The panic still continuing on the following day, Mr. Sage's position became still more precarious, for the lower the quotations ran on stocks, the bigger became the losses on his puts. He then made access to his office more difficult. The doors were barred. Only those persons were admitted who had given him the requisite notice the day before.

Long lines of angry men and youths, waiting outside the closed doors, insisted that this was but a trick of the old [option] dealer to keep them standing there until after banking hours, and thus prevent them from cashing their puts the next day.

Third day in the run on Russell Sage's office. The affair was serious. Before nine o'clock, holders of options gathered in front of the closed doors, all of them ready to present puts bearing Sage's promise to purchase stocks at prices far above those then prevailing in the market.

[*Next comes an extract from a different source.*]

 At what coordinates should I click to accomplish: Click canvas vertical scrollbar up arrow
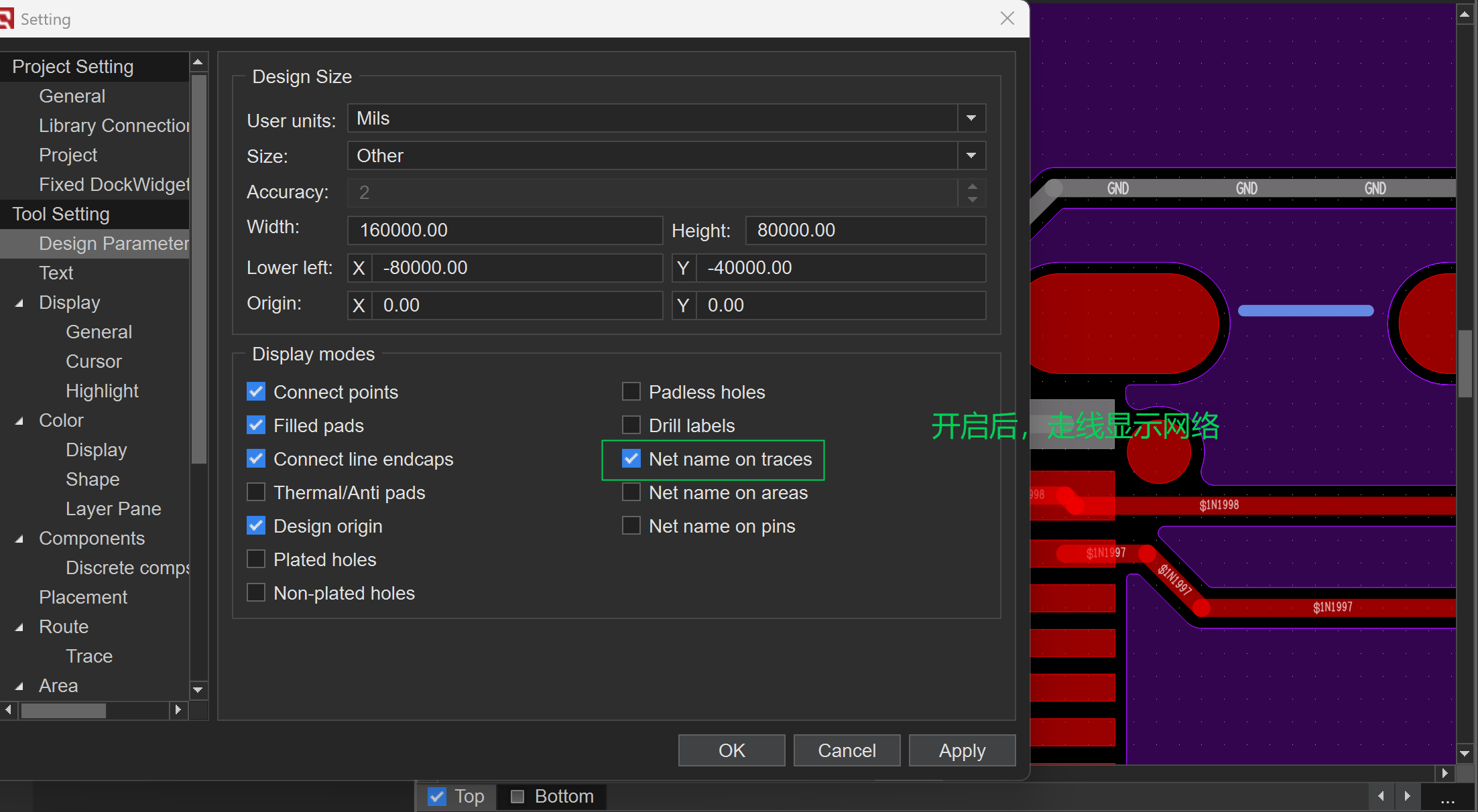1465,15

Half an hour later. Clamorous clients blocked the corridor and stairway. No longer a good-natured crowd. Ten o'clock passed. Office doors still barricaded.

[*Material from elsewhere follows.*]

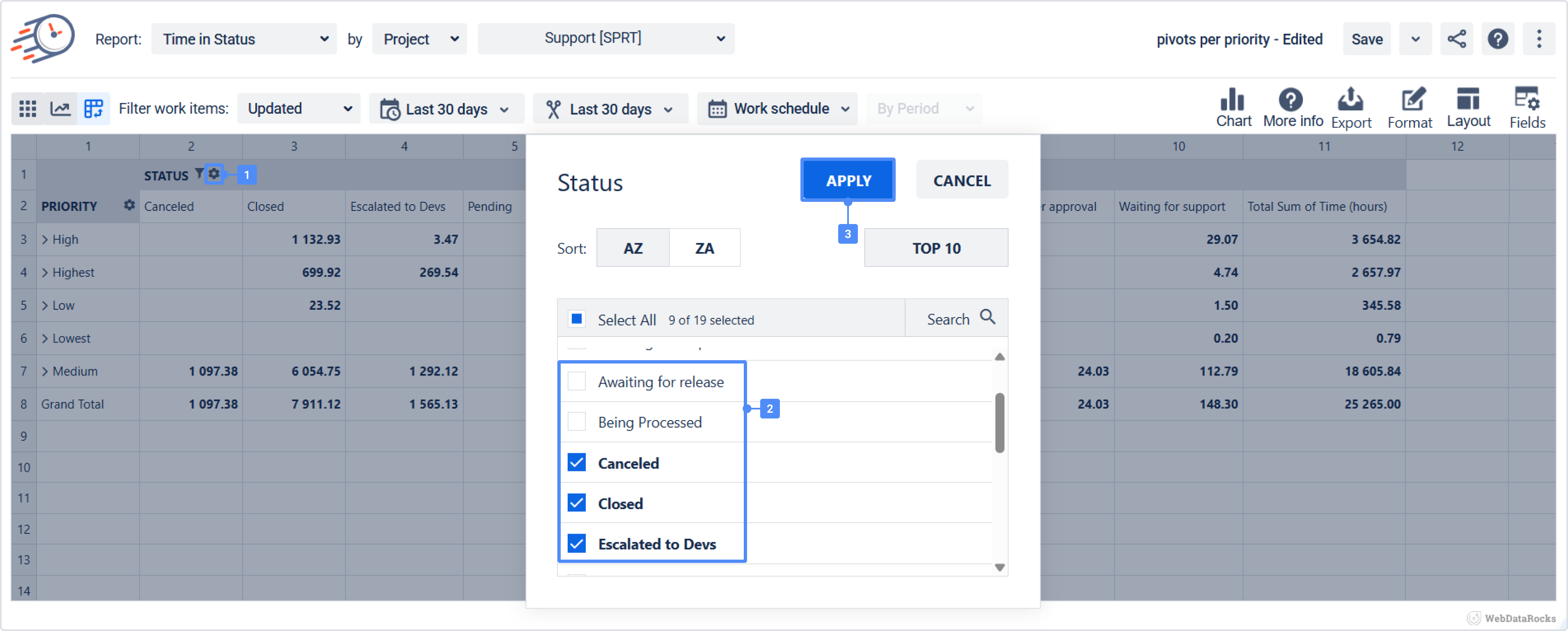This screenshot has width=1568, height=631.
Task: Open the Time in Status report dropdown
Action: click(243, 39)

It was evident that Uncle Russell calculated to profit in two ways by delaying payments. He was giving the stock market time to recuperate. Then he was diminishing his losses by frightening his put-holders into compromising their claims. Already alarmed persons were hawking Sage's puts about the Street, offering them at half their face value.

Men, waiting in the crowd, exchanged their experiences. Many had come to the offices two days before, for the stock market being so low, they were tempted to take the money that was due them. But they had been kept cooling their heels in the hall ever since. Now the market was recovering and their profits were slipping away. They had already lost thousands, because the clerks of the option dealer would not stamp their puts.

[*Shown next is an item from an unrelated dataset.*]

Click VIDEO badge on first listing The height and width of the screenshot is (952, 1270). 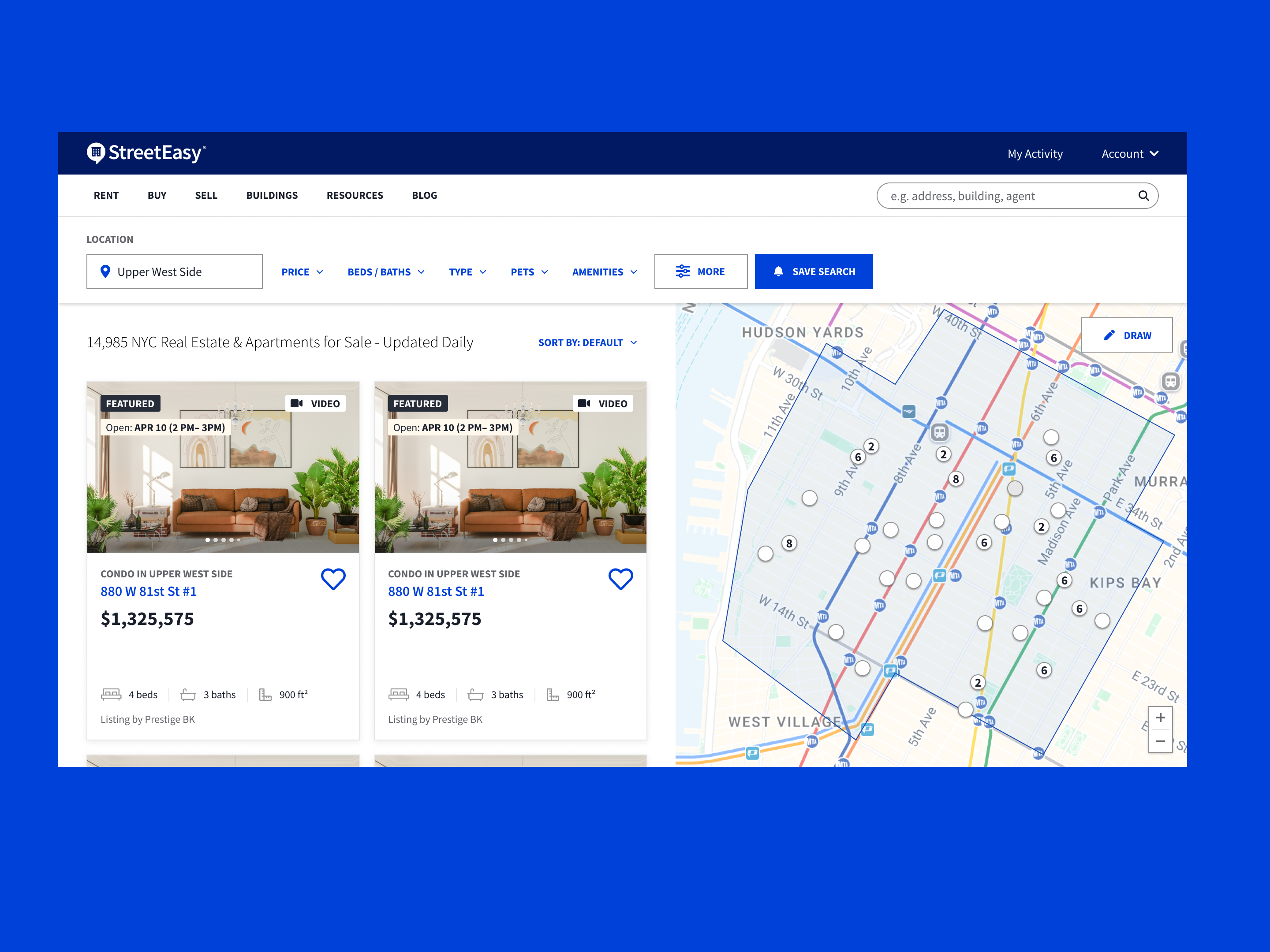click(315, 403)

Finally Mr. Sage capitulated when the Stock Exchange threatened him with expulsion. He consented to admit his fellow brokers, but these, on emerging from his office, expressed their disgust at the manner in which the wily financier tried to compromise their claims.

One speculator, who held a put on Northwestern at 110, had the sum of $900 due to him, since his stock was then selling at 101. Sage, however, refused to pay the full difference between the "put price" and the market price. He offered to compromise for $600. This was an example of nearly all the transactions.

Only about 60% of the amounts actually due were proffered by the obstinate old financier. A latent fear that he might be forced to suspend, induced the greater number of claimants to accept the sums offered.

On the succeeding day Mr. Sage unbarred his doors. A partial truce was effected in the "put and call" warfare, but the financier persistently objected to paying face value on the puts presented.

In the end it was known that Mr. Sage had paid out nearly $7,000,000 in cash.